───── Listing ─────
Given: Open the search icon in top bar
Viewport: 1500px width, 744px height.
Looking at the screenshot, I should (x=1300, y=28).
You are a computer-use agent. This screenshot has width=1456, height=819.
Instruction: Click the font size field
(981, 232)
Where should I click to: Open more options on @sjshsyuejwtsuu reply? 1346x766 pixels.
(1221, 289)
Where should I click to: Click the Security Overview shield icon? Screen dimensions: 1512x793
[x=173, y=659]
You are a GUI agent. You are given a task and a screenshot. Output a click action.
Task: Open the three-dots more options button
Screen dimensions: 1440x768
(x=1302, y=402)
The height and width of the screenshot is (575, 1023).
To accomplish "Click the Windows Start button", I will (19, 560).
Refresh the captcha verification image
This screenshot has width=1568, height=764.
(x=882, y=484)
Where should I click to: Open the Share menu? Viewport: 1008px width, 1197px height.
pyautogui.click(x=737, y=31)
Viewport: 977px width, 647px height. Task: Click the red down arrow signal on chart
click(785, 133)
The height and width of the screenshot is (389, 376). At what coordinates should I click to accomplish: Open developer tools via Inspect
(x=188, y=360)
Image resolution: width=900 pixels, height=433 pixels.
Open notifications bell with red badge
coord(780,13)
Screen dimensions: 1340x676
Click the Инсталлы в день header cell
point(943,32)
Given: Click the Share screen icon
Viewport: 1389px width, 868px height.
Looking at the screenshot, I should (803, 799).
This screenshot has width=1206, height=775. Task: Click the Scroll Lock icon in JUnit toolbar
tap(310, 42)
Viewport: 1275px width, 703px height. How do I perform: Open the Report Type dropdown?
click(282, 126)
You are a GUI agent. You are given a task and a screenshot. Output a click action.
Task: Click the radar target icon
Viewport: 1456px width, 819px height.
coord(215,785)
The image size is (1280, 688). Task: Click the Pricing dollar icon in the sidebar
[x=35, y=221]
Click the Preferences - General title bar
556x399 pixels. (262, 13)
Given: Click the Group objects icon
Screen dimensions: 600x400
─────
Reproduce every row above, changing nothing.

Given: Open the search icon in top bar
Viewport: 1500px width, 744px height.
Looking at the screenshot, I should (x=1300, y=28).
You are a computer-use agent. This screenshot has width=1456, height=819.
Instruction: Click the font size field
(981, 232)
Where should I click to: Open more options on @sjshsyuejwtsuu reply? 1346x766 pixels.
(1221, 289)
Where should I click to: Click the Security Overview shield icon? Screen dimensions: 1512x793
[x=173, y=659]
You are a GUI agent. You are given a task and a screenshot. Output a click action.
Task: Open the three-dots more options button
Screen dimensions: 1440x768
(x=1302, y=402)
The height and width of the screenshot is (575, 1023).
To accomplish "Click the Windows Start button", I will (19, 560).
Refresh the captcha verification image
This screenshot has width=1568, height=764.
(x=882, y=484)
Where should I click to: Open the Share menu? Viewport: 1008px width, 1197px height.
pyautogui.click(x=737, y=31)
Viewport: 977px width, 647px height. Task: Click the red down arrow signal on chart
click(785, 133)
The height and width of the screenshot is (389, 376). At what coordinates should I click to accomplish: Open developer tools via Inspect
(x=188, y=360)
Image resolution: width=900 pixels, height=433 pixels.
Open notifications bell with red badge
coord(780,13)
Screen dimensions: 1340x676
Click the Инсталлы в день header cell
point(943,32)
Given: Click the Share screen icon
Viewport: 1389px width, 868px height.
Looking at the screenshot, I should (803, 799).
This screenshot has width=1206, height=775. Task: Click the Scroll Lock icon in JUnit toolbar
tap(310, 42)
Viewport: 1275px width, 703px height. How do I perform: Open the Report Type dropdown?
click(282, 126)
You are a GUI agent. You are given a task and a screenshot. Output a click action.
Task: Click the radar target icon
Viewport: 1456px width, 819px height.
coord(215,785)
The image size is (1280, 688). Task: Click the Pricing dollar icon in the sidebar
[x=35, y=221]
Click the Preferences - General title bar
556x399 pixels. (262, 13)
Given: Click the Group objects icon
Screen dimensions: 600x400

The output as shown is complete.